Bon voyage, Giacometti !

Epistemologix

Sur L’homme qui marche, je n’ai pas d’opinion arrêtée. Mais j’ai de la sympathie pour son auteur.

Au seuil de sa quatre-vingtième année, le sculpteur Giacometti fut interviewé par un journaliste de la télé. Cela donnait quelque chose comme ceci :

Giacometti, votre Homme qui marche semble immobiliser le mouvement hors du temps, dans l’éternité, pourrait-on dire… 

Comment ça, hors du temps ? Evidemment la sculpture immobilise forcément  le mouvement, c’est pas comme au cinéma…

Non, je veux dire qu’ici, c’est le mouvement même, par définition soumis au temps, qui par une sorte de transcription rêvée…

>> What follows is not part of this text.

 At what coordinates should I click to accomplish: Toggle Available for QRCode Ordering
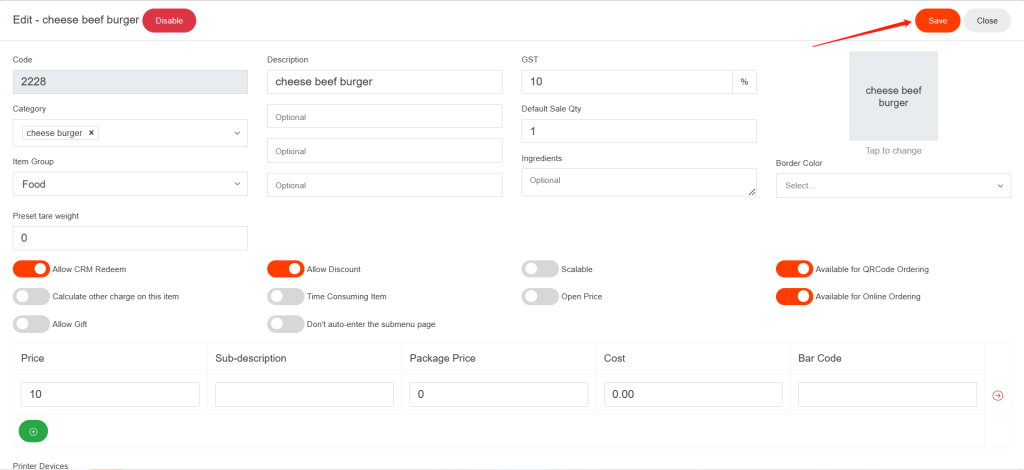tap(794, 269)
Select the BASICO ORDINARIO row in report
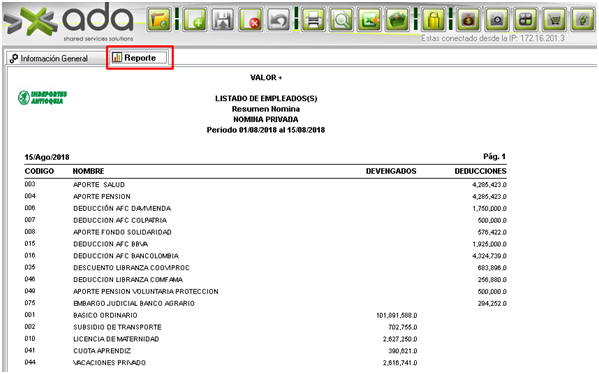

Comment ça, transcription rêvée ?

Eh bien, mais on a l’impression, d’un certain point de vue…

Comment ça, d’un certain point de vue ?

J’entends par là que le mouvement abolit pour ainsi dire le temps dans le moment même où il le postule.

Qu’est-ce que ça veut dire, le mouvement abolit le temps ?

Eh bien, ça veut dire que le chef d’œuvre artistique…

Comment ça chef d’œuvre ? Toutes mes statues sont ratées. Ce qui m’intéresse, c’est de les faire. Une fois terminées, elles ne m’intéressent plus.

Giacometti, merci, et au seuil de votre quatre-vingtième année, au terme de tant de cheminements, d’itinéraires et d’explorations, que vous souhaiter, sinon une fois de plus : bon voyage !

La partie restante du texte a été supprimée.